RIMBORSO SPESE PER SVOLGERE MANDATO PARLAMENTARE
è attribuita una somma mensile di 4.678,36 euro, in parte (35% pari a 1.637,43 euro) erogata direttamente al Senatore medesimo ed in parte (65% pari a 3.040,93 euro) erogata al Gruppo parlamentare di appartenenza.
SPESE DI TRASPORTO E DI VIAGGIO
I Senatori usufruiscono di tessere per la libera circolazione autostradale, ferroviaria, marittima ed aerea per i trasferimenti sul territorio nazionale.

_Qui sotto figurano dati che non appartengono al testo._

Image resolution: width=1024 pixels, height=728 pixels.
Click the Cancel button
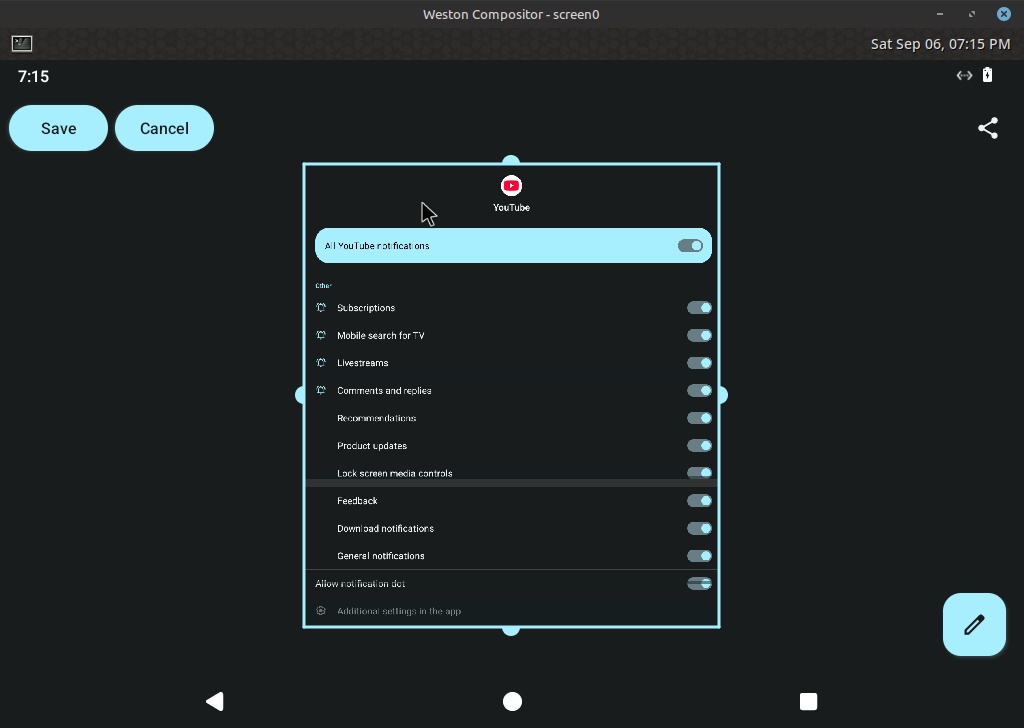tap(165, 128)
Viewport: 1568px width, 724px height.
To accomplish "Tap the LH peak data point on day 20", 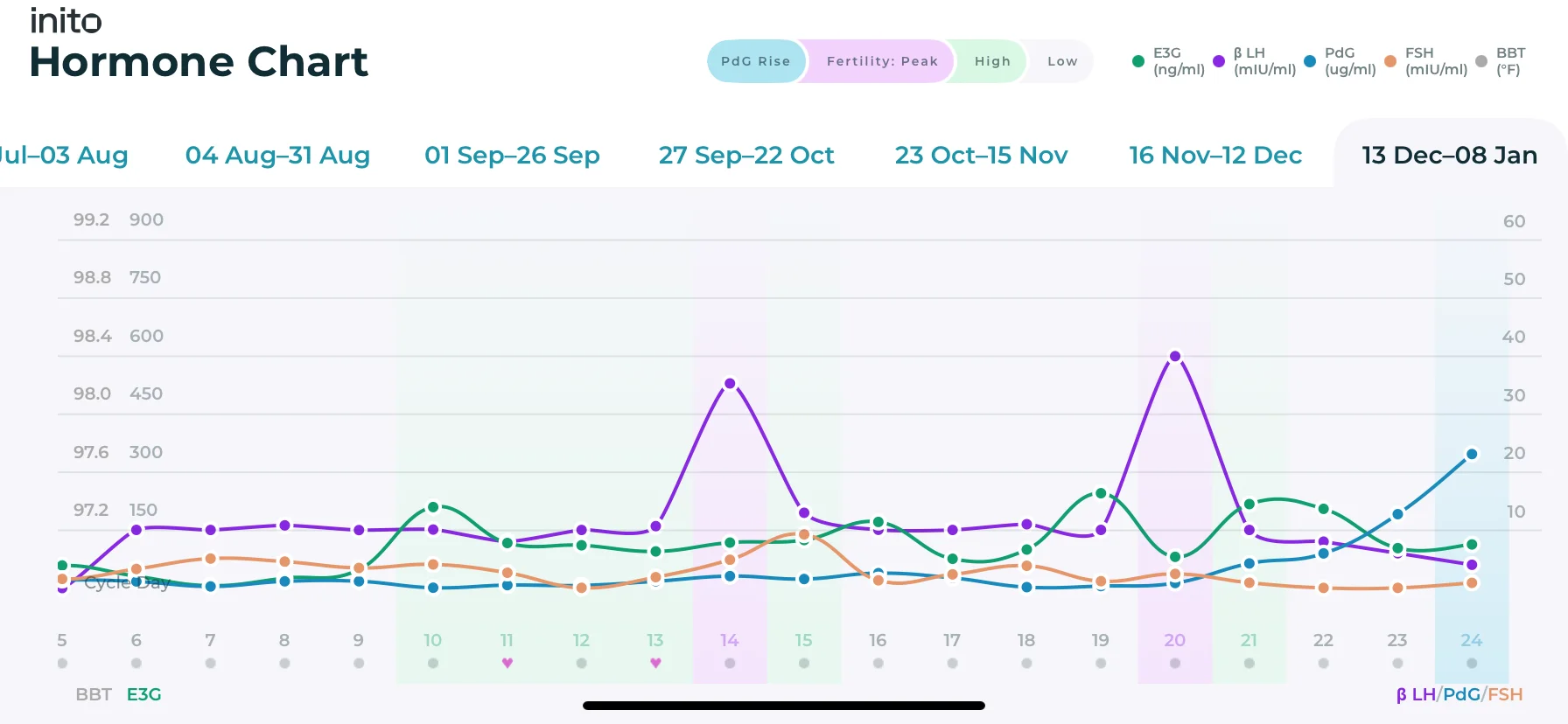I will point(1175,356).
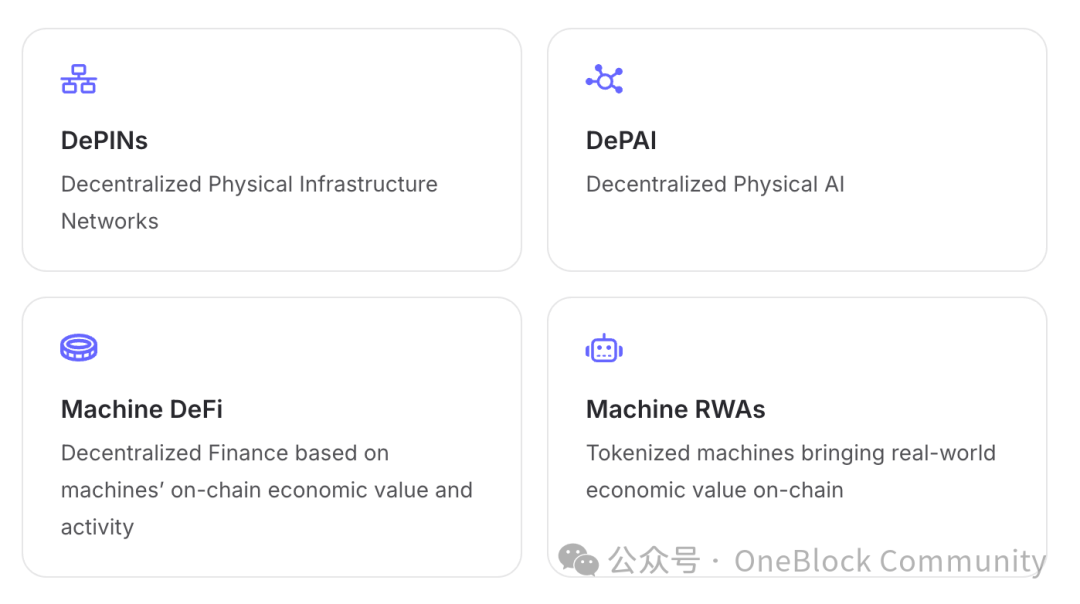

Per i trasferimenti dal luogo di residenza a Roma, è previsto un rimborso spese annuo pari a 13.293,60 euro, per il Senatore che deve percorrere fino a 100 km per raggiungere l’aeroporto o la stazione ferroviaria più vicina al luogo di residenza, ed a 15.979,18 euro se la distanza da percorrere è superiore a 100 km. Per i Senatori residenti a Roma ed eletti in collegi del Comune di Roma, il rimborso è corrisposto nella misura di 6.646,80 euro. Ad ogni Senatore è corrisposta, a titolo di rimborso, una somma forfettaria annua di 3.100 euro, a fronte delle spese sostenute per viaggi internazionali di aggiornamento.
SPESE TELEFONICHE
ammontano a 4.150 euro ogni anno.
ASSISTENZA SANITARIA INTEGRATIVA
E’ previsto il rimborso delle spese sanitarie ai Senatori (anche cessati dal mandato ovvero ai titolari di trattamento di reversibilità, nonché ai rispettivi familiari) iscritti al servizio di Assistenza Sanitaria Integrativa
Trattenuta per l’assegno di solidarietà (a fine mandato)
Il Senatore versa mensilmente, ad un apposito Fondo, una quota pari al 6,7 per cento della propria indennità lorda, pari ora a 784,14 euro. Al termine del mandato parlamentare, il Senatore riceve l’assegno di solidarietà (anche denominato “di fine mandato”), che è pari all’80 per cento dell’importo mensile lordo dell’indennità, per ogni anno di mandato effettivo.
Trattenuta per l’assegno vitalizio
Anche in questo caso, il Senatore versa mensilmente una quota - l’8,6 per cento, pari ora a 1.006,51 euro, più il 2,15 per cento, come quota aggiuntiva per la reversibilità, pari a 251,63 euro - della propria indennità lorda, che viene accantonata per il pagamento degli assegni vitalizi a partire dal 65° anno di età. L’importo varia da un minimo del 25 % ad un massimo dell’80 % dell’indennità parlamentare.
QUALCHE CALCOLO: in un anno: 12 x 5234 € + 12 x 4003 € + 12 x 1637€ + 15979 € + 3100€ + 4150 € = circa 154000 euro all’anno, cioè più di 12800 euro al mese + rimborso spese sanitarie integrali (anche x famiglia) + rimborso spese trasporti in Italia. Alleluia!